Selected text —
# So, who's girlfriend has the most warts....discuss



## GaryFish (Sep 7, 2007)

Well, with football season about done for the Cougs and Utes, its time to count 'em up loyal fans. Here is what I know after 11 games:

-Aggies Rock. On their way to a ten win season, the last WAC champion, and a bowl game. Best team in the State. First time being ranked in 50 years! And Aggie Fans - you disappoint me big time. You have the best show in the state and outside the Utah and UNLV games - your support of your team has been pathetic. Best season in team history and you ought to be selling out your 25,000 seat stadium. Just the students should be filling that stadium up! With that kind of support, Anderson will be walking another sideline sooner than you might think. And that would suck because he has done amazing things with a young team. Every reason to think they will do as well in the MWC next year.

-Cougars. Another year of coulda shoulda woulda. Nelson has all the heart, and no arm. Jamal Williams and Ziggy are the bright spots. 7-5 finish, with the San Diego bowl game. Beat bad teams, was in position to win every game except Oregon State, but just failed to deliver. NFL talent at WR and on Defense - D2 talent at QB = losing games they should have won. Encouraged for next year with Taysom Hill at QB and the return of Jamal Williams - both reasons to be optimistic for next year.

-Utes. Solid defense with some very good, NFL players. Finish with 3rd strong QB? Tough when the first two are not D1 talent. Wilson is learning and is a bright spot. Injuries suck and hurt, but I'm not sure the record would be any different. The BYU game means a WHOLE lot more to Utah now, than it did before the season. That win was the ONLY bright spot of the season. Is Utah back to "at least we beat BYU"? That certainly is all there is this year. Next year is going to be even tougher - trading out Cal and Oregon State for Stanford and Oregon. Wilson is reason to be optimistic. Others?

Stored data —

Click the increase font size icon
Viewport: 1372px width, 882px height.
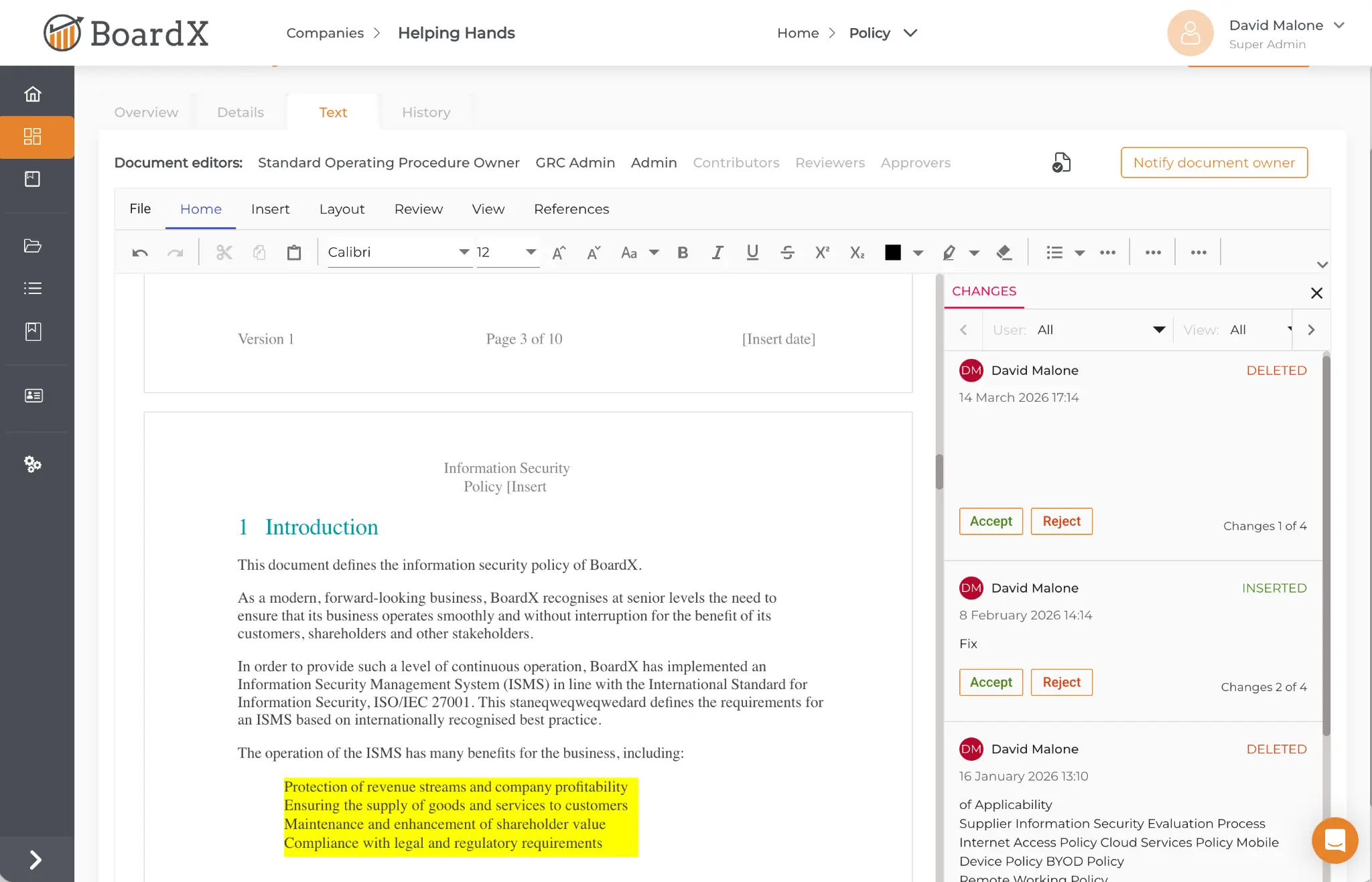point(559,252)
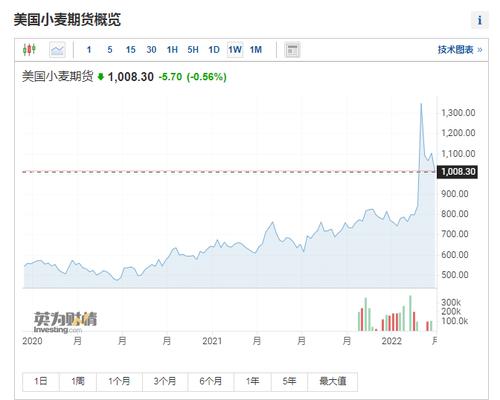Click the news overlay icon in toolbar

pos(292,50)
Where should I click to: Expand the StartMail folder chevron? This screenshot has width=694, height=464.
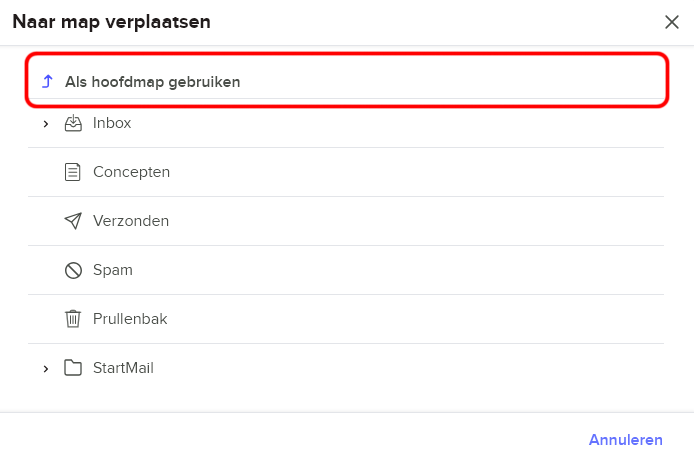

...

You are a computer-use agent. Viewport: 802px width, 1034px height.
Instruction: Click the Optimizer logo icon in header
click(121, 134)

Objective 1 — Quote the football thread word for word, starting at "-Utes. Solid defense" and ending at "be optimistic. Others?".
Objective 2 — In the records, swap "increase" for "enlarge" and change nothing else. Reproduce only the lines starting at the one containing "Click the increase font size icon" and ending at the one containing "Where should I", and omit the pictures.

Expected output 1 —
-Utes. Solid defense with some very good, NFL players. Finish with 3rd strong QB? Tough when the first two are not D1 talent. Wilson is learning and is a bright spot. Injuries suck and hurt, but I'm not sure the record would be any different. The BYU game means a WHOLE lot more to Utah now, than it did before the season. That win was the ONLY bright spot of the season. Is Utah back to "at least we beat BYU"? That certainly is all there is this year. Next year is going to be even tougher - trading out Cal and Oregon State for Stanford and Oregon. Wilson is reason to be optimistic. Others?

Expected output 2 —
Click the enlarge font size icon
Viewport: 1372px width, 882px height.
point(559,252)
Click the news overlay icon in toolbar

pos(292,50)
Where should I click to: Expand the StartMail folder chevron? This screenshot has width=694, height=464.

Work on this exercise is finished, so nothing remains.